## Available data:
■ ■ ■ ■
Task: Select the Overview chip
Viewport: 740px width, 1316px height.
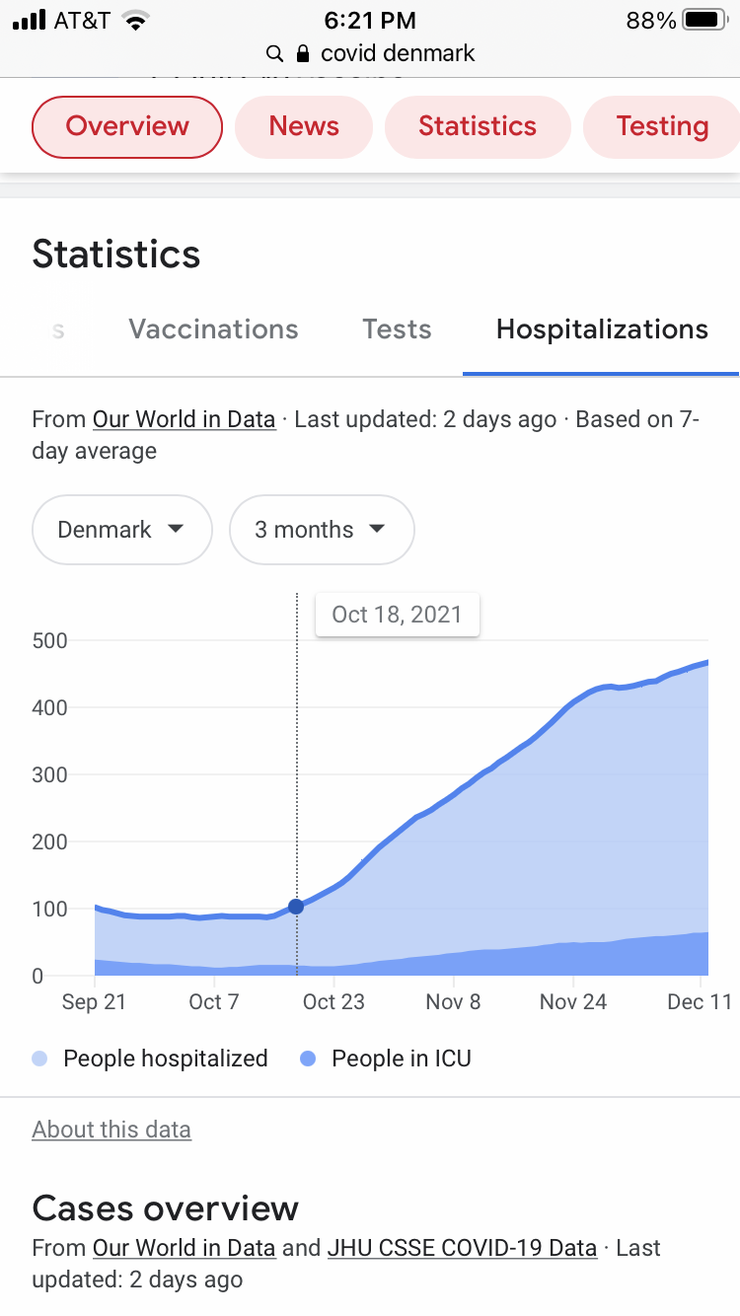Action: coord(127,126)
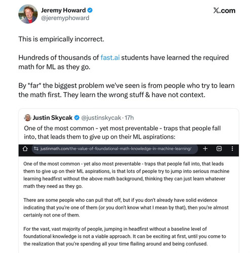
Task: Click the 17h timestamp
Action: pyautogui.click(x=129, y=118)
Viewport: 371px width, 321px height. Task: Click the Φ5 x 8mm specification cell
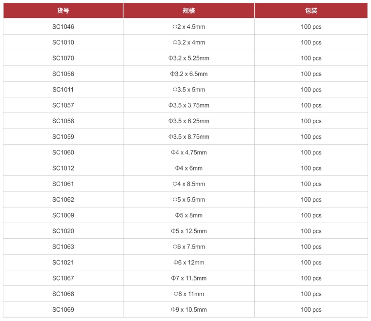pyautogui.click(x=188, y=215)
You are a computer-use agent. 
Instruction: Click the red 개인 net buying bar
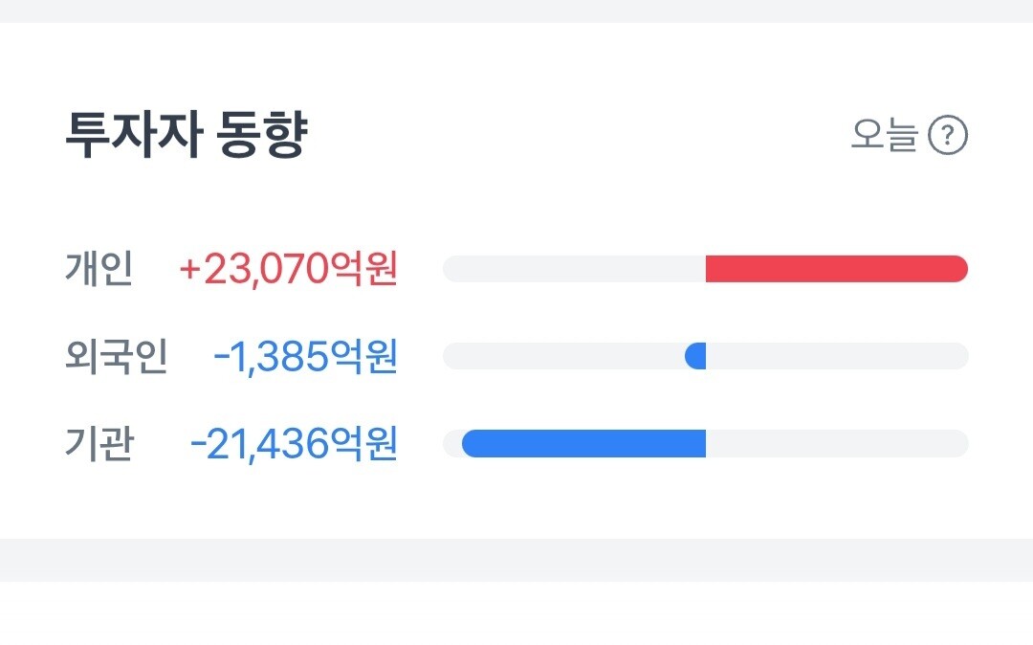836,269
■ ■ ■ ■
## What the task requires:
What you return must match each record exactly and contain no images.

## The completed task:
Task: Select the Overview chip
Viewport: 740px width, 1316px height.
Action: coord(127,126)
Task: Click the 17h timestamp
Action: pyautogui.click(x=129, y=118)
Viewport: 371px width, 321px height. Task: Click the Φ5 x 8mm specification cell
pyautogui.click(x=188, y=215)
You are a computer-use agent. 
Instruction: Click the red 개인 net buying bar
836,269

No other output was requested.